Referandumdan İngiltere'nin AB'den ayrılması yönünde bir sonuç çıkması halinde yaşanacaklarla ilgili olarak da parlamentoyu bilgilendiren Cameron, böyle bir durumda AB'nin temel anlaşmasının 50. maddesinin uygulanacağını hatırlattı.
Cameron bu maddeye göre İngiltere'nin AB'den çıkış koşullarının müzakere edileceği 2 yıllık bir sürecin başlayacağını belirterek, "Bu sürecin sonucunda eğer bir anlaşmaya varılmamış ise ayrılık otomatiktir. Diğer 27 üye ülke görüş birliği etmedikçe bir erteleme de olmaz. Ortak pazara erişimimiz ortadan kalkar. Dünya çapında 53 ülke ile mevcut ticaret anlaşmamız sona erer. Bunu ancak belirsizlik ve karanlığa atılmış bir adım diye nitelendirebiliriz. Bu, teorik bir sorun değil, insanların hayatları ile ilgili gerçek bir karar" diye konuştu.
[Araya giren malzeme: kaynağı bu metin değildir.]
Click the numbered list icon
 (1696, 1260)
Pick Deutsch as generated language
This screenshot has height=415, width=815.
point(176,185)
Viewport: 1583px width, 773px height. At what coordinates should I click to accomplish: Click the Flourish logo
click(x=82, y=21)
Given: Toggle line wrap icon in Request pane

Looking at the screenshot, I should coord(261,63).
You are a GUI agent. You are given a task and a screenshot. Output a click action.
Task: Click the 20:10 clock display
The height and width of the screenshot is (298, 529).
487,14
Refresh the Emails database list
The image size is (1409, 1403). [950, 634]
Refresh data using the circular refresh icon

Referandumdan çıkacak bir AB'den ayrılma kararının uygulanmamasının mümkün olmadığını belirten Cameron, ikinci bir müzakerenin söz konusu da olmayacağını kaydetti.
"AB'den ayrılmak kısa bir süre için kendimizi daha fazla egemen hissetmemize yol açabilir" diyen Cameron, gerçekte ise AB dışında kalan bir İngiltere'nin ne daha güçlü, ne de daha fazla nüfuz sahibi olabileceğini vurguladı.
Ana muhalefetteki İşçi Partisi'nin lideri Jeremy Corbyn ise Cameron'ın AB ile yürüttüğü müzakereleri ‘tiyatro' diye nitelendirerek, "AB'de gerçek bir reforma ihtiyacımız var, o da demokratikleşme, işçilere daha fazla hak sağlanması, zorla özelleştirmelere ve kemer sıkma politikalarına son verilmesi" dedi.
Corbyn, Cameron'a yönelttiği "AB ile varılan anlaşma, göçmenleri sömürerek İngiliz işçilerin ücretini düşüren ajansları durdurma konusunda ne getirecek?" şeklindeki sorunun yanıtsız kaldığını da vurguladı.
Parlamentodaki oturumda, dün yaptığı açıklama ile referandumda İngiltere'nin AB'den ayrılması yönünde oy vereceğini açıklayan Londra Belediye Başkanı Boris Johnson da Cameron'a soru yöneltti.